Dans cet ouvrage, la perspective choisie est moins évaluative que compréhensive, l’objectif poursuivi par l’ensemble des chercheurs étant de déterminer selon quelles modalités un certain nombre de productions culturelles se sont approprié le passé. Ce qui les intéresse particulièrement, c’est tout à la fois de comprendre la fabrication de formes concrètes et d’identifier des stéréotypes identitaires propres à une période et à un espace précis[5]. Les choix relatifs à la mise en scène aussi bien de films que de pièces de théâtre ou de cérémonies commémoratives, ainsi que la conception des costumes, la construction des décors, la posture du corps des acteurs sont étudiés dans cette optique. Par exemple, dans un article consacré à Jeanne d’Arc, Julie Déramond a écrit qu’au dix-neuvième siècle, le costume de l’actrice visait un triple objectif de « vraisemblance historique », de « représentation d’une héroïne guerrière » et de « reconnaissance » immédiate de cette figure par le public (p. 112).
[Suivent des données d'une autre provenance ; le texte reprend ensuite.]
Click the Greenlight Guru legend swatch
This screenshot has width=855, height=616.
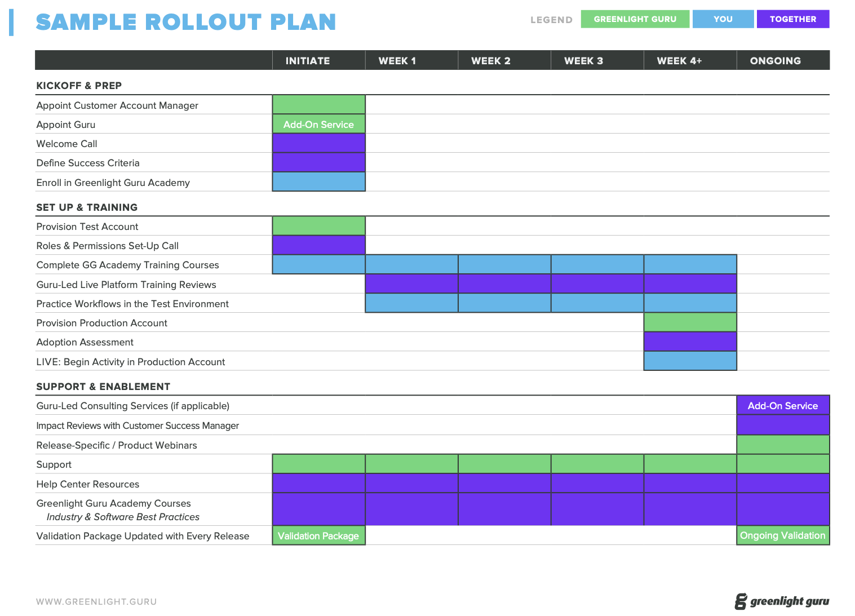(x=635, y=19)
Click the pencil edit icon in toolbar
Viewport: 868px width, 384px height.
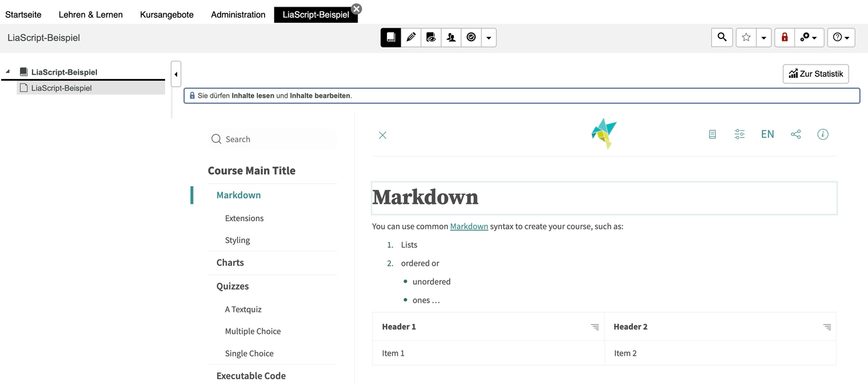pyautogui.click(x=411, y=37)
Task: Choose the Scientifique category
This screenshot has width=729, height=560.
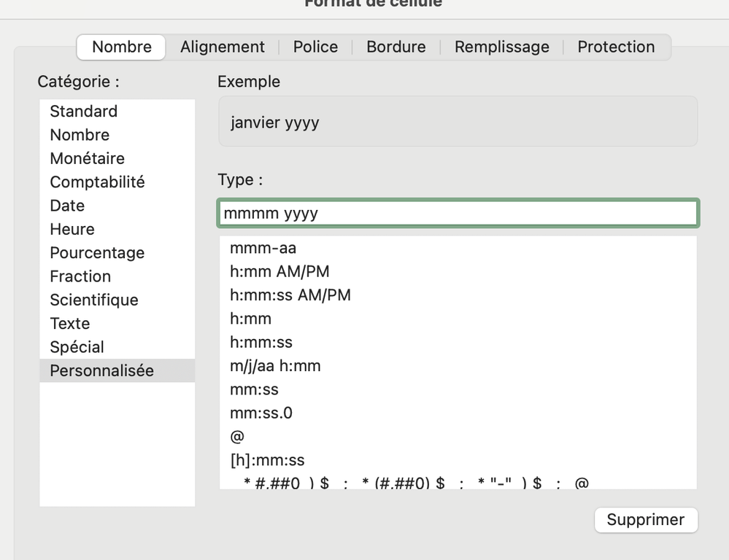Action: [93, 300]
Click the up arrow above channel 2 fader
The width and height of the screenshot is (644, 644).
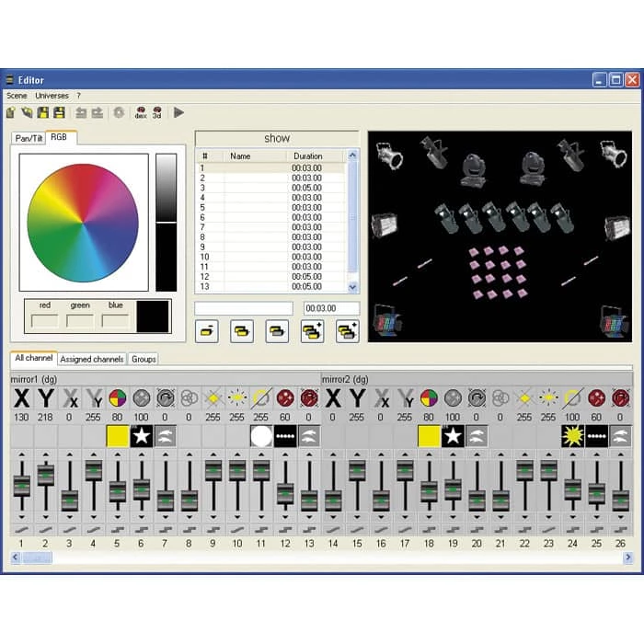[x=46, y=454]
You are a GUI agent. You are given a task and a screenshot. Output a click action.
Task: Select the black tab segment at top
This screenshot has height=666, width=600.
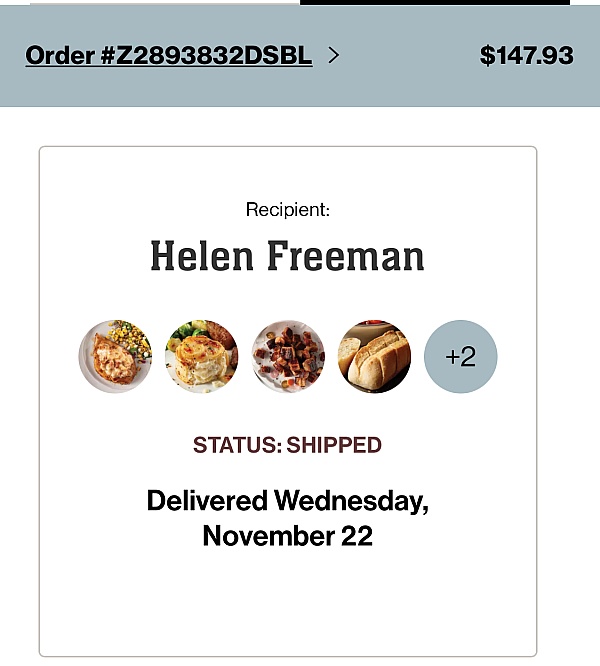434,3
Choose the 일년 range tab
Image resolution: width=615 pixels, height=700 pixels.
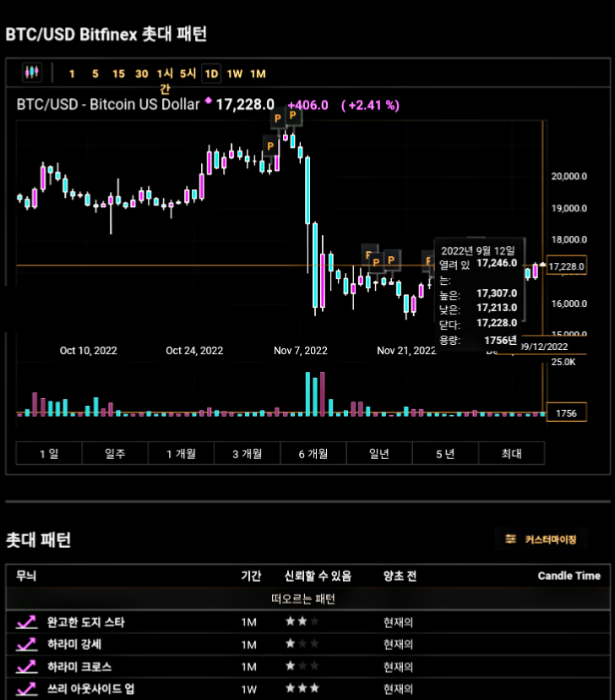click(379, 454)
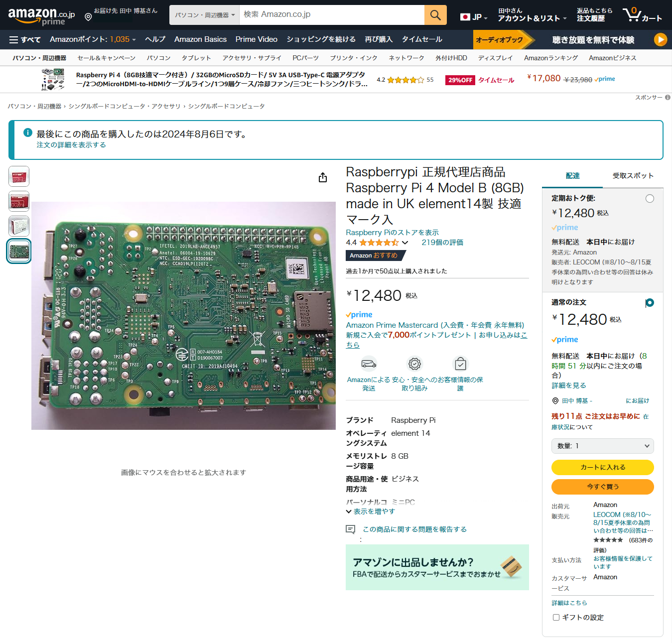The height and width of the screenshot is (643, 672).
Task: Open the shopping cart icon
Action: 633,14
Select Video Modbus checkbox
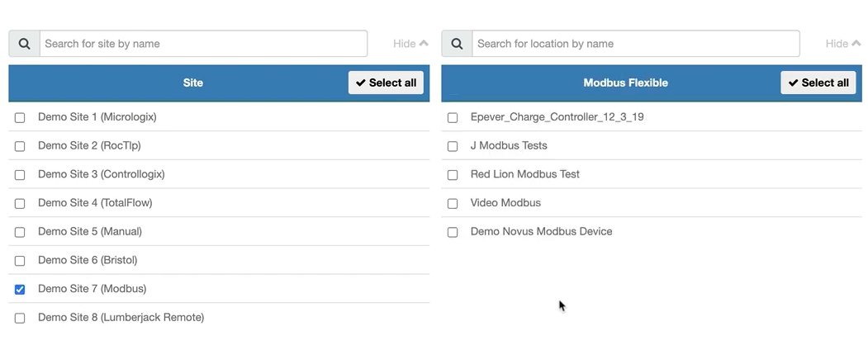Viewport: 868px width, 350px height. (453, 203)
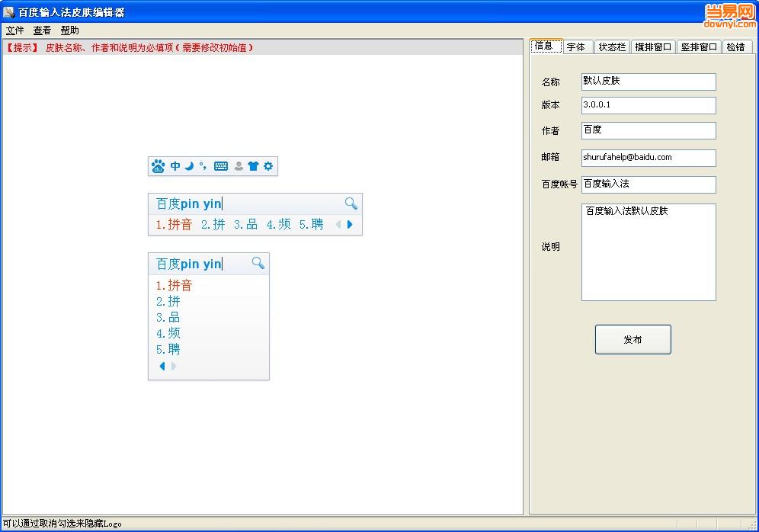Screen dimensions: 759x532
Task: Open the soft keyboard icon
Action: click(221, 165)
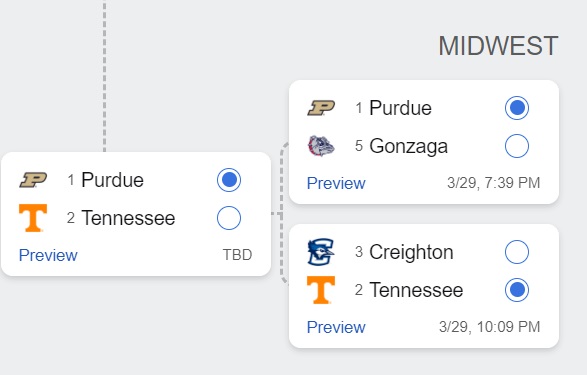Viewport: 587px width, 375px height.
Task: Select Tennessee radio in Creighton-Tennessee game
Action: [517, 290]
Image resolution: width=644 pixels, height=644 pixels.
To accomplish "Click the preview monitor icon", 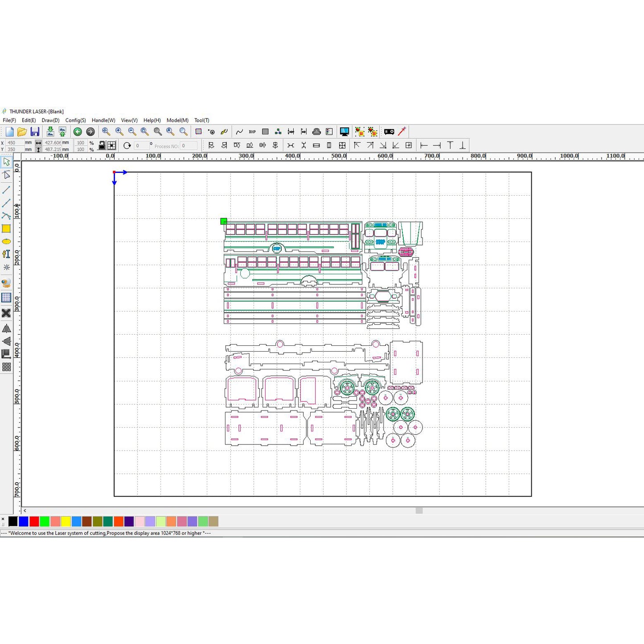I will pyautogui.click(x=344, y=131).
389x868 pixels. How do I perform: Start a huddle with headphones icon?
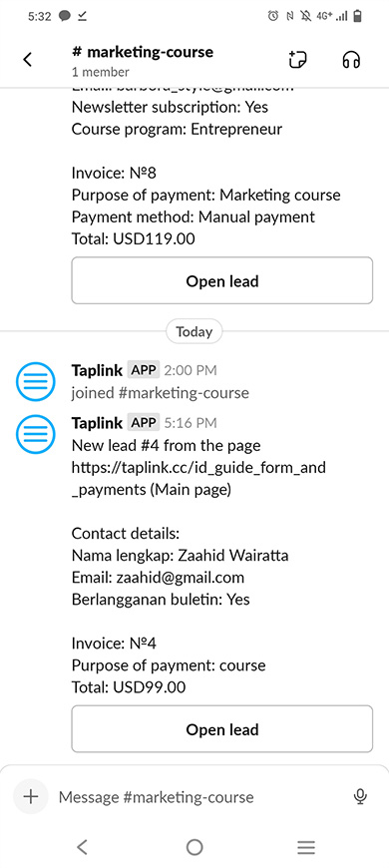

L’étude de cette dernière dimension, soit la réception – anticipée ou réelle – par le public et par la critique, constitue un point commun à la plupart des articles réunis dans ce recueil.
Cette attention portée tout à la fois à la conception et à la circulation des formes revient à s’interroger sur la façon dont l’art donne « chair » à l’histoire, c’est-à-dire à questionner les différences et les complémentarités entre l’écriture de l’histoire par les historiens et la conception de spectacles par les artistes. Dans ce but, plusieurs d’entre eux se sont intéressés aux effets de réel et, en particulier, au rôle des détails (Jean-Marc Leveratto et Fanny Robles, notamment). Ils expliquent, chacun dans leur domaine, que les créateurs ont fait mener des recherches en archives par leur équipe, car ils savaient qu’une partie de leur public serait attentif à ces petits riens qui renvoient au temps passé. Erika Wicky indique ainsi que l’ajout de ces signes vise à établir une « illusion parfaite », « le détail fonctionne lorsque, sous prétexte d’être un déclencheur de savoir, il permet au récit de la bataille de reconstituer ses péripéties. » (Erika Wicky, p. 240).
L’intérêt pour ces choix culturellement construits a conduit les auteurs à s’interroger sur des notions telles que la vraisemblance ou le réalisme des représentations, et non sur la fidélité au référent ou sur l’authenticité de celles-ci. De même, ils insistent sur l’importance des genres et des formats préexistants aux productions, ainsi que sur l’existence « d’une mémoire historique stéréotypée partagée » (Crivello, p. 203) et d’ « héritages culturels et scéniques » communs (Rémi Dalisson, p. 91). Ils questionnent donc moins l’adéquation entre des formes culturelles et des faits passés que les rapports entre ces formes et les normes sociales et les conventions artistiques contemporaines à la conception de celles-ci.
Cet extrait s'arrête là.